Task 3 cont.: Outlier effect

I created a histogram of the relevant data for the entire population.

This showed the outlier, but it didn't seem signficant for the entire set of data.

Task 3 cont.: Significant for women

However, a similar histogram for just women did show that it was significant.

Task 3 cont.: No significance for men

A histogram did not show the same issue for men's salary.

Task 3 cont.: Cleaned data

After removing this outlier from the data set, I was given a more representative sample by which to do my analysis.

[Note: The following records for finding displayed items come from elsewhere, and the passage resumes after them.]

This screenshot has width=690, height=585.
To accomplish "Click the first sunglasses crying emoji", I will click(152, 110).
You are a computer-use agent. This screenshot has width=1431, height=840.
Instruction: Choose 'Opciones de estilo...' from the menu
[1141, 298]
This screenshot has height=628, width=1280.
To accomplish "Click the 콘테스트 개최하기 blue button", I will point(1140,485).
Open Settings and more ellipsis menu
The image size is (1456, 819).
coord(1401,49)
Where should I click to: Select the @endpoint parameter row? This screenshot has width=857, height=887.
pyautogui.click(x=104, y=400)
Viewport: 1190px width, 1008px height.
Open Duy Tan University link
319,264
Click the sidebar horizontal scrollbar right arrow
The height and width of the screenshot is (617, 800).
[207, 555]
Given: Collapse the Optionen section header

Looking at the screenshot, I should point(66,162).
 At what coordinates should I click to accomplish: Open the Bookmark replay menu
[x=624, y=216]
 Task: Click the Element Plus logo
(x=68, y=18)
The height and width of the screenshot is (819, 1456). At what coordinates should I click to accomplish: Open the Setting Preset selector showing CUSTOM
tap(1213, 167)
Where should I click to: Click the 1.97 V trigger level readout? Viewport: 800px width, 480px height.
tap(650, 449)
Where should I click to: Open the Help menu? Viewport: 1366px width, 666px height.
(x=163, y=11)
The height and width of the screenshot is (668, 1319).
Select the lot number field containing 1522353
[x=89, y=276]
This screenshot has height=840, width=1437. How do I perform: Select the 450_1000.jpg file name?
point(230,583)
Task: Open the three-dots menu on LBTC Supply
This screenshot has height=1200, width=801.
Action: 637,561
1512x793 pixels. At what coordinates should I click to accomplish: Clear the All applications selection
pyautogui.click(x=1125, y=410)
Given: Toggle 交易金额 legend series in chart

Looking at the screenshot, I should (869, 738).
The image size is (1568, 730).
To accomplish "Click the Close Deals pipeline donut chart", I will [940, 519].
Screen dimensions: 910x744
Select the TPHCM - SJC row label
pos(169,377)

Task 3 cont.: Rerun t-test

The cleaned data did allow me to reject my null hypothesis that there is no difference in the mean salary for men and women. The difference in means for men and women show:

Men = $24,696.79

Women = $20,073.46

p-value = 0.009018

And since our p-value is less than \(\alpha\) I reject my the null hypothesis and accept my alternative hypothesis that sex is related to a difference in average salary.

Task 3 cont.: Regression analysis

The results of a regression analysis with this data also shows that we can reject the original null hypothesis that there is not relationship between salary and sex.

Multiple R-squared: 0.1311, Adjusted R-squared: 0.1134

F-statistic: 7.396 on 1 and 49 DF, p-value: 0.009018

This shows that my regression coefficient is not equal to 0. If \(\alpha\) = 0.05, then the p-value, 2.461e-14, is less than \(\alpha\). Therefore, I reject the null hypothesis that there is no relationship between sl and sx.

Task 3 cont.: Interpretation

Further, the regression analysis shows that estimate of the coefficient is -4,623.30. This means that there is a negative relationship between sl and sx, females earn less than men. Another way of saying this is that women earn $4,623.30 less per year than men.

The 95% CI shows:

2.5% CI = -8039.66 (rounded)

97.5% CI = -1206.995 (rounded

Our best estimate is that during a year, women earn $4,623.30 less than men. However, we are 95% confident that this difference is between $1,206.99 and $8,039.66.